I have a server (where I am administrator) to which I can connect via MSTSC.exe from windows under NAT. server is under NAT. I have ssh and sudo rights to Linux server with public IP to open ports 2k and above and install software. Using what software I could forward my windows port thrue linux server?
-
Your question is not completely clear. Do you want to use the Linux pc as a proxy for your Windows pc? Do you want to forward all of the windows pc through the Linux pc, or only some part of it? Or instead you want requests coming to your Windows pc be forwarded and answered by the Linux pc?– MariusMatutiaeCommented Nov 10, 2013 at 6:09
1 Answer
There are several ways to do it:
The quickest way (for temporary use) is to use a ssh client like putty. You connect to your linux box and add a tunnel rule.

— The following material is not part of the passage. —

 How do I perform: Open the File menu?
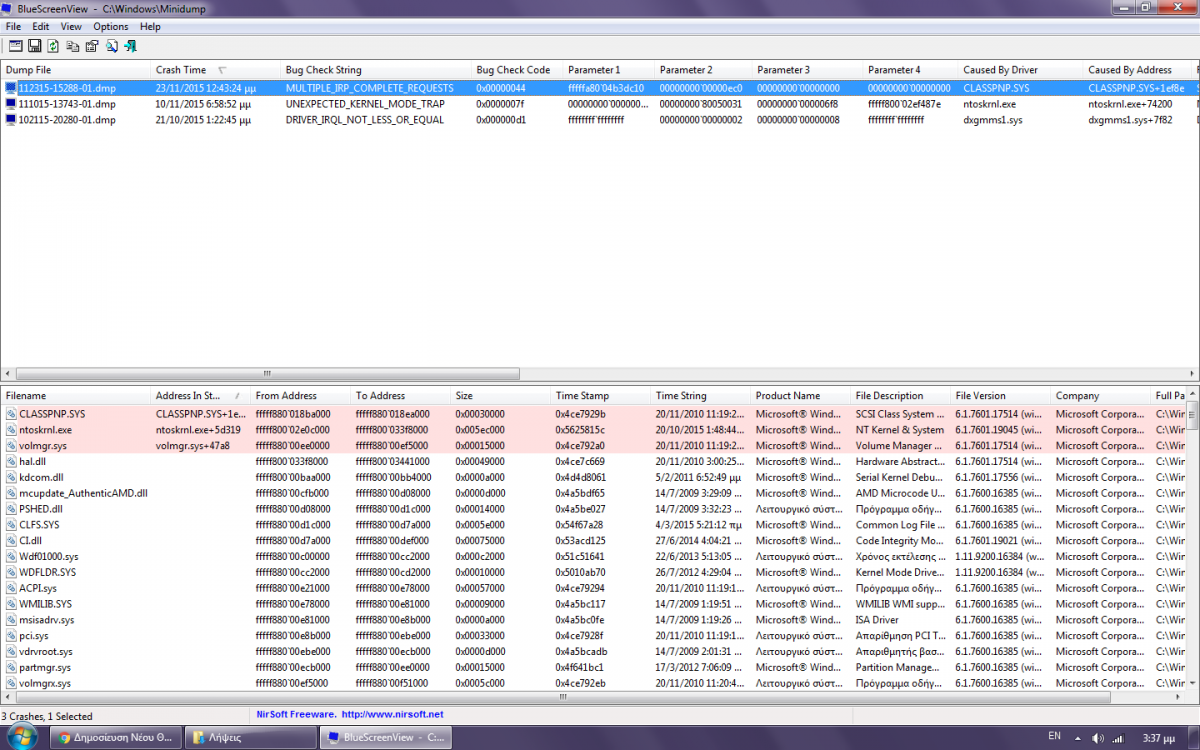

Doing it on the linux box, you're goal is to enable ip forwarding on the linux box as well as adding a firewall rule that redirects traffic from an unused highport to your windows rdp port (which is 3389). The command of choice is iptables. With that you can add network rules to the linux kernel. It is suggested to use high ports on your public interface to prevent script kiddies from scanning default ports.
First, enable ip forwarding (if not enabled already):
Temporary:
sysctl -w net.ipv4.ip_forward=1
Then add a firewall rule using iptables:
Lets say: eth0 is internal with 192.168.1.0/24 network, eth1 external with ip 1.2.3.4
sudo iptables -t nat -A PREROUTING -t nat -p tcp -d 1.2.3.4 --dport 3389 -j DNAT --to 192.168.16.1:3389
If the external highport shall be 12345 you may define this iptables rule
sudo iptables -t nat -A PREROUTING -t nat -p tcp -d 1.2.3.4 --dport 12345 -j DNAT --to 192.168.16.1:3389
To check your NAT rules use following command: sudo iptables -L -nv -t nat
Permanently:
sudo nano /etc/sysctl.conf
and add following line:
net.ipv4.ip_forward=1
Restart sysctl with
sudo sysctl -p
To permanently add the iptables rule, you may create a firewall init script on your linux box (if not already there) and hang it into the runlevel your linux box is already running in.
You may Google also 'Linux iptables NAT', 'port forwarding' and similar. There is a lot of documentation out there - even for rdp.